Gronsky also oversees the application of machine learning to the tool, which allows the platform to improve over time. “The system learns based on end-user actions and data ingestion,” Gronsky says. “It identifies patterns indicating that certain codes are or are not accepted based on what is contained in case documentation, and it’s got a 95 percent acceptance rate for identifying the correct coding category.”
The platform’s Pre-Encounter Prep module goes beyond reimbursement. When a patient is scheduled for an appointment, the tool analyzes the patient’s documentation and notifies providers of any suspected but unconfirmed conditions.
“The system really shines in physician practice settings,” Gronsky says. For example, let’s say you are a physician that has been treating a patient for congestive heart failure and diabetes for three years. This patient then comes to your office with complaints suggestive of sinusitis. But, since the patient is suffering from those other serious chronic conditions, when the appointment is set, Health Fidelity’s Pre-Encounter Prep notifies the care team if those conditions require annual reconfirmation for complete and accurate risk capture. With that, you not only treat the sinus issue but also evaluate the patient’s status pertaining to the heart problem and diabetes. This is well-rounded medical practice.

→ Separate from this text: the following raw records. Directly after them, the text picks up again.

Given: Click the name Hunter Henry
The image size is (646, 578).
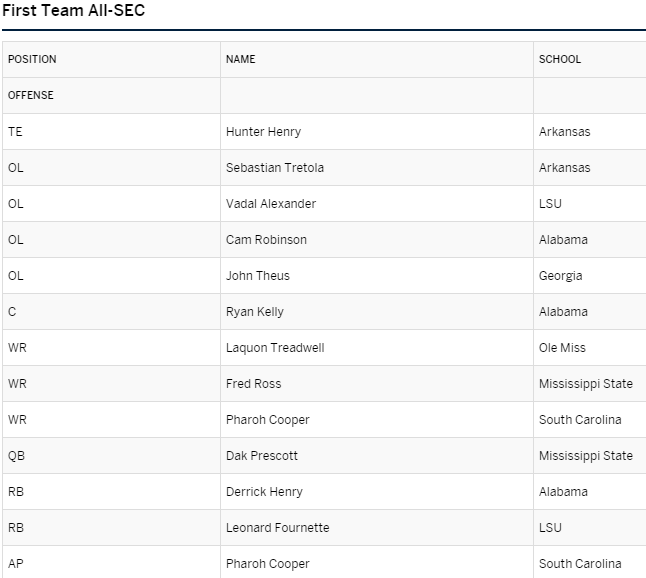Looking at the screenshot, I should (263, 132).
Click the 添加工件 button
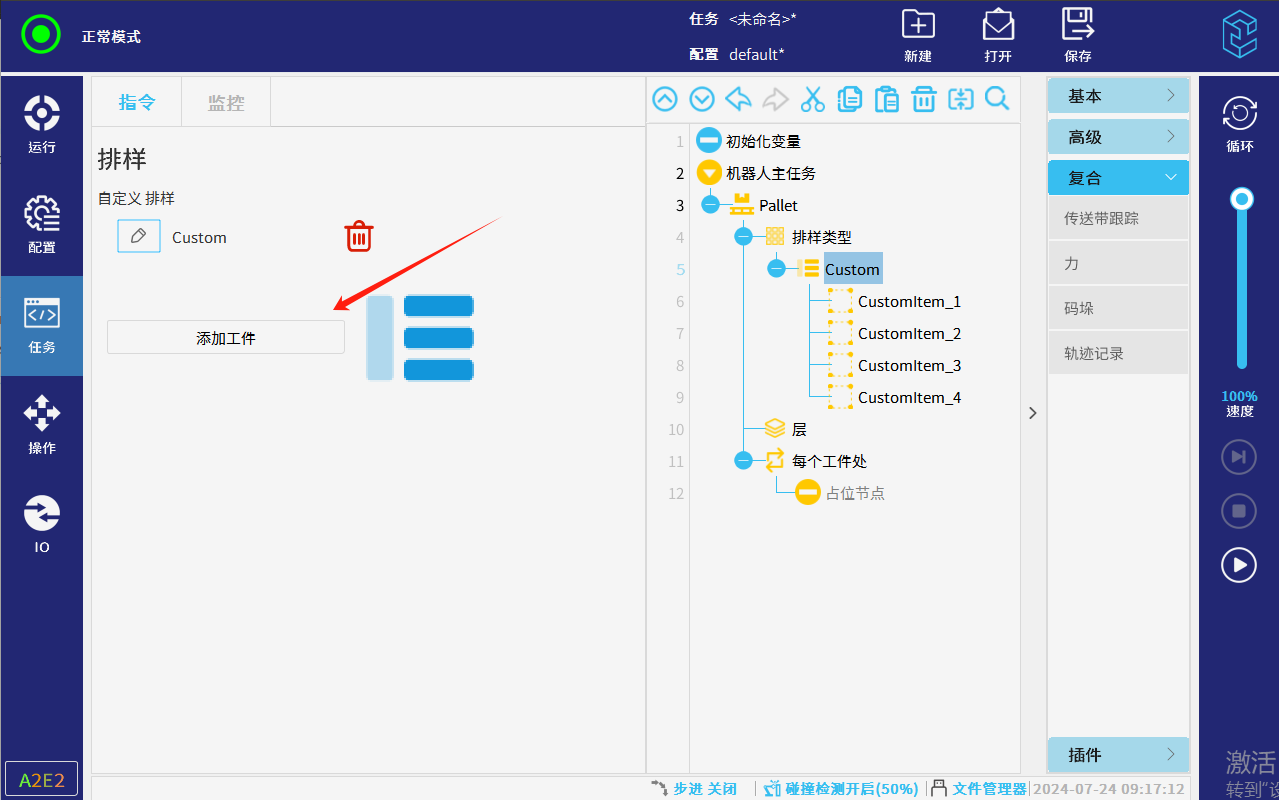The image size is (1279, 800). coord(226,338)
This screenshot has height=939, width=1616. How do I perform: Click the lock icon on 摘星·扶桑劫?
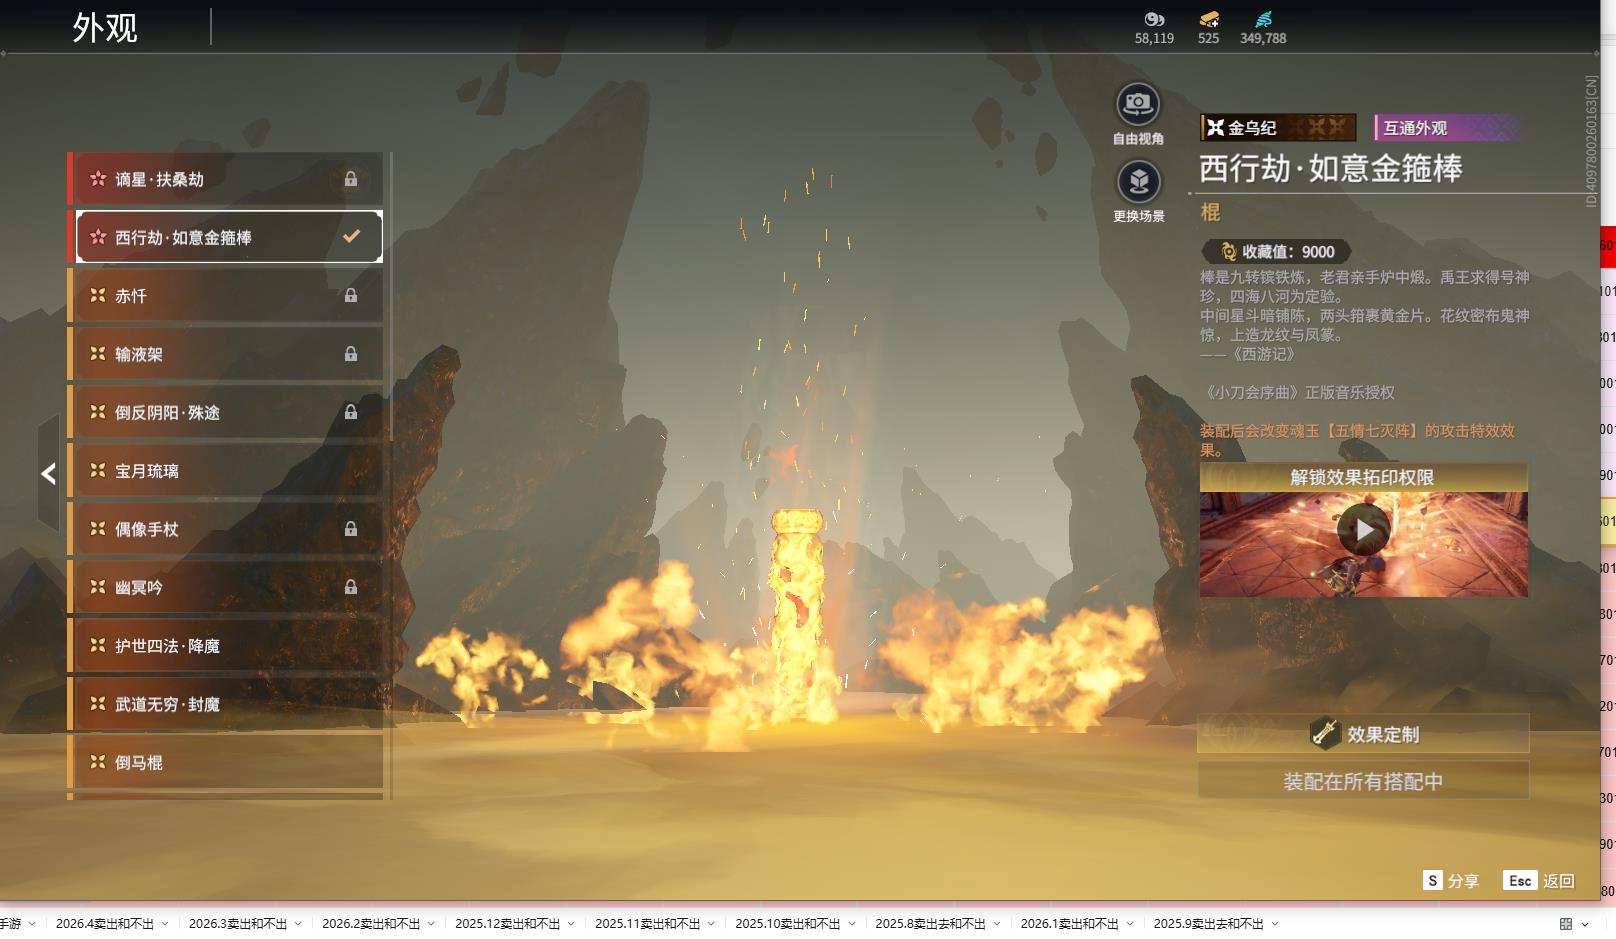(x=351, y=179)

“You want to manage and treat the whole patient, not just the condition the patient is presenting with,” Gronsky says. This is the goal of value-based care—treating the patient holistically rather than addressing only the most current acute issue. It’s a practice that should result in better patient care and reduced costs over the long run.
Since 2015, when Gronsky joined Health Fidelity, he has been immersed in a leadership role, driving innovation toward enabling payers and providers to more efficiently perform and leverage risk adjustment. The work is paying off. One major national health system increased its overall risk capture by nearly 15 percent over three years after implementing the Health Fidelity platform. That has resulted in a gain of $12 million compensation annually for the client, and significant savings for Medicare.
These shared benefits are just what the risk adjustment model is supposed to deliver, providing proof that Gronsky’s efforts are bearing fruit—and that there will be more to come.